2022 Tiverton and Honiton by-election
| Party |  | Candidate | Votes | % | ±% |
|---|---|---|---|---|---|
|  | Liberal Democrats | Richard Foord | 22,537 | 52.9 | +38.1 |
|  | Conservative | Helen Hurford | 16,393 | 38.5 | −21.7 |
|  | Labour | Liz Pole | 1,562 | 3.7 | −15.8 |
|  | Green | Gill Westcott | 1,064 | 2.5 | −1.3 |
|  | Reform | Andy Foan | 481 | 1.1 | New |
|  | UKIP | Ben Walker | 241 | 0.6 | −1.0 |
|  | Heritage | Jordan Donoghue-Morgan | 167 | 0.4 | New |
|  | For Britain | Frankie Rufolo | 146 | 0.3 | New |
| Majority |  |  | 6,144 | 14.4 | N/A |
| Turnout |  |  | 42,593 | 52.3 | −19.6 |
|  | Liberal Democrats gain from Conservative |  | Swing | +29.9 |  |

==Previous result==

General election 2019: Tiverton and Honiton
| Party |  | Candidate | Votes | % | ±% |
|---|---|---|---|---|---|
|  | Conservative | Neil Parish | 35,893 | 60.2 | −1.2 |
|  | Labour | Liz Pole | 11,654 | 19.5 | −7.6 |
|  | Liberal Democrats | John Timperley | 8,807 | 14.8 | +6.8 |
|  | Green | Colin Reed | 2,291 | 3.8 | +0.3 |
|  | UKIP | Margaret Dennis | 968 | 1.6 | New |
| Majority |  |  | 24,239 | 40.7 | +6.4 |
| Turnout |  |  | 59,613 | 71.9 | +0.4 |
|  | Conservative hold |  | Swing | +3.3 |  |

==Reactions==
Liberal Democrat leader Sir Ed Davey said that the key factor in Foord's victory was "not just Partygate and the constant lies and law-breaking. It's the general sense of neglect and being taken for granted by [[Boris Johnson|[Boris] Johnson]]'s Conservatives."

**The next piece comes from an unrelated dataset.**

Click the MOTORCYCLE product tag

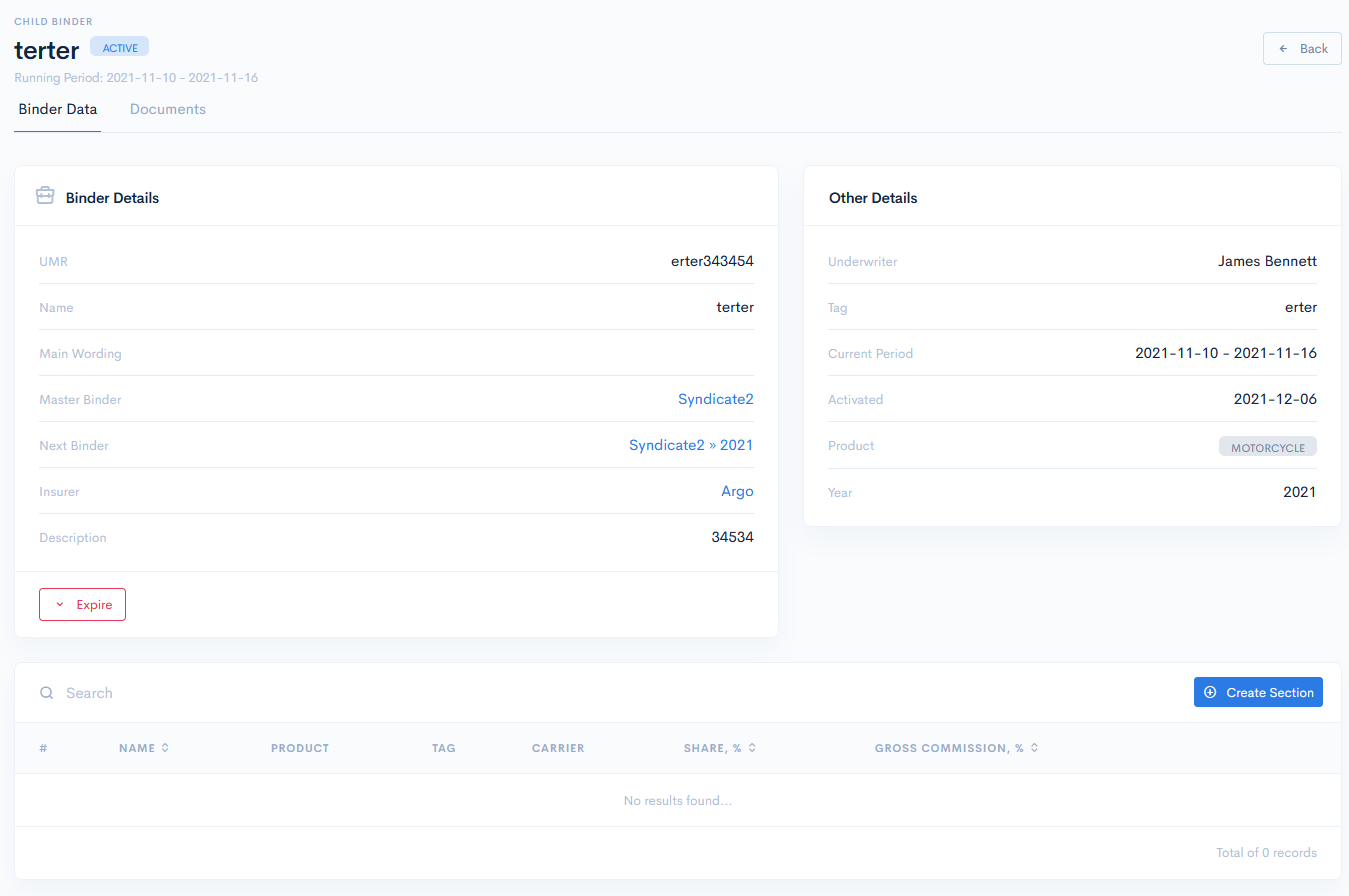[1267, 447]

Political scientist Sir John Curtice partly attributed the large swing to the Liberal Democrats to tactical voting by Labour voters wishing to avoid a Conservative MP. Secretary of State for Education Nadhim Zahawi said that the new schools programme was an important reason in the by-election.

Conservative candidate Helen Hurford was ridiculed in the press for locking herself in a storage room upon her arrival at the counting venue, and refusing to speak to journalists.